Screenshot grounding data

—————

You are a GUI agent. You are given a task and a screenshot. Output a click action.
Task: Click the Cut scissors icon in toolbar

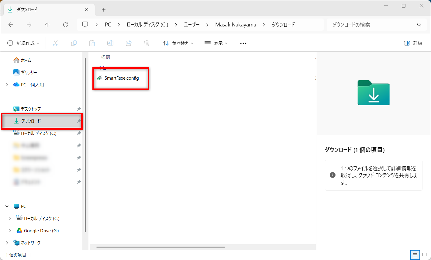click(x=56, y=43)
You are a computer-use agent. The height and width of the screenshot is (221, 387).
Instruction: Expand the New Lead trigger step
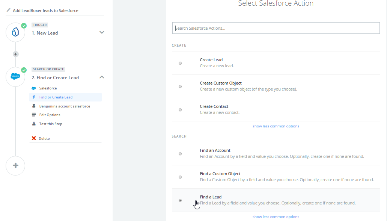point(102,32)
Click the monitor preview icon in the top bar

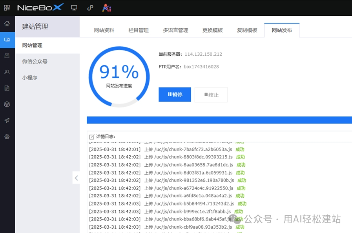[x=74, y=7]
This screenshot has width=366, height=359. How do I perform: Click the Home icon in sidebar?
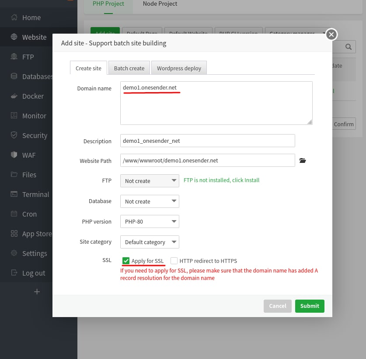(x=14, y=17)
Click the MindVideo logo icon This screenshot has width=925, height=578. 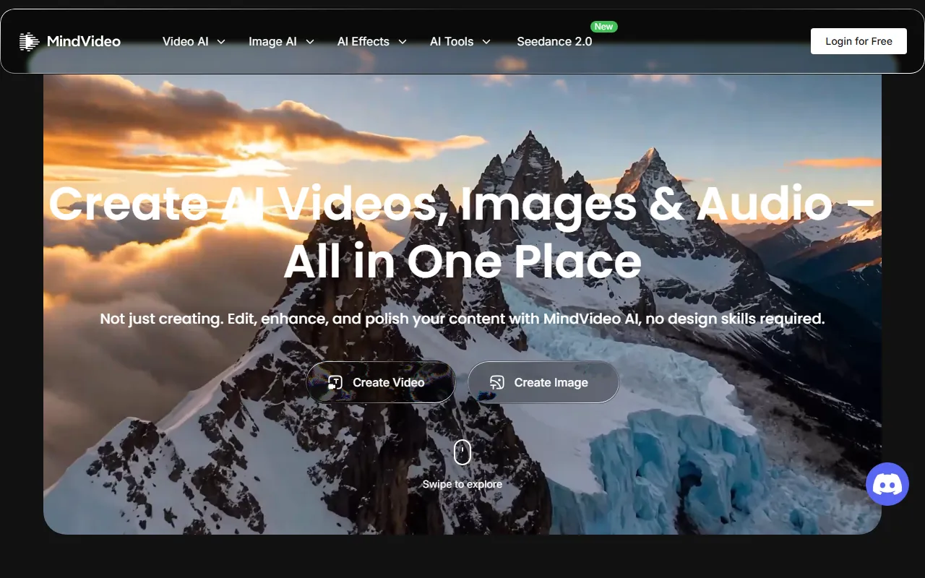29,42
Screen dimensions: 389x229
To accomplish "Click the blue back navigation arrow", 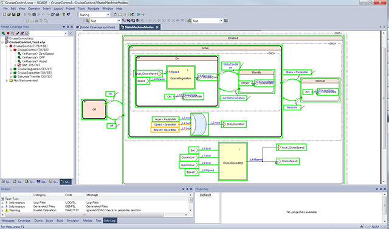I will 139,15.
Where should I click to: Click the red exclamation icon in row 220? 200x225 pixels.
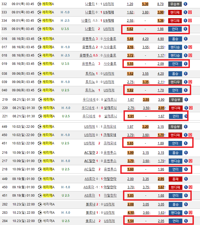(x=190, y=108)
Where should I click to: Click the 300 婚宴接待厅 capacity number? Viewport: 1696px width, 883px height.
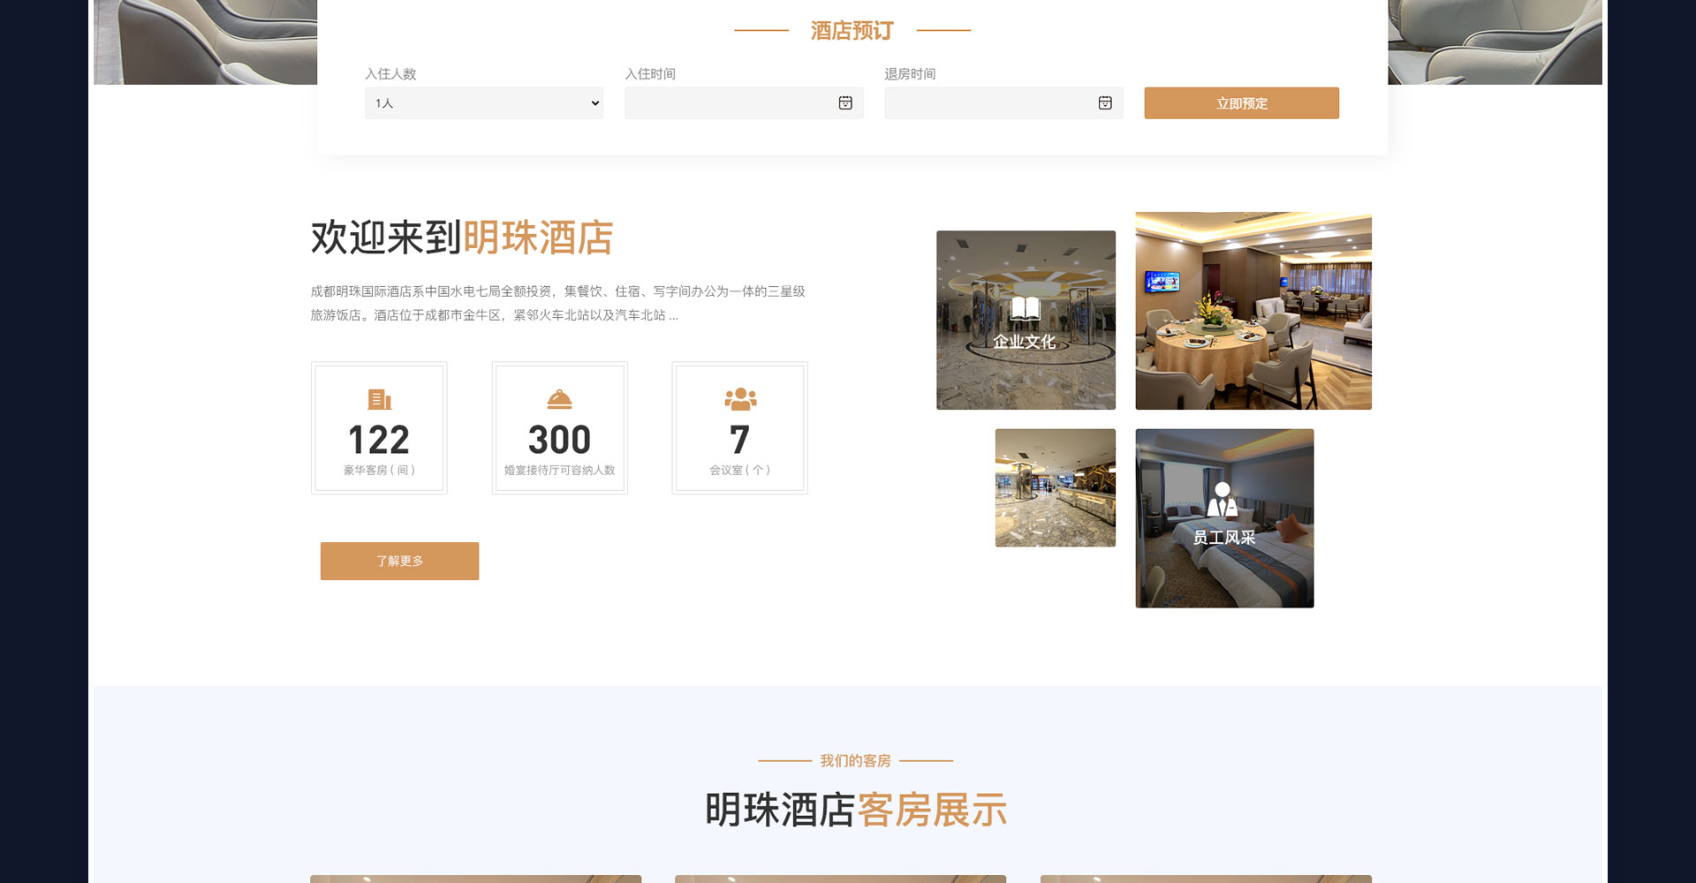559,440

—————

Reproduce every line from the entries that holds the word "agent".

RESULT BELOW
You are a GUI agent. You are given a task and a screenshot. Output a click action.
You are a computer-use agent. The height and width of the screenshot is (221, 387).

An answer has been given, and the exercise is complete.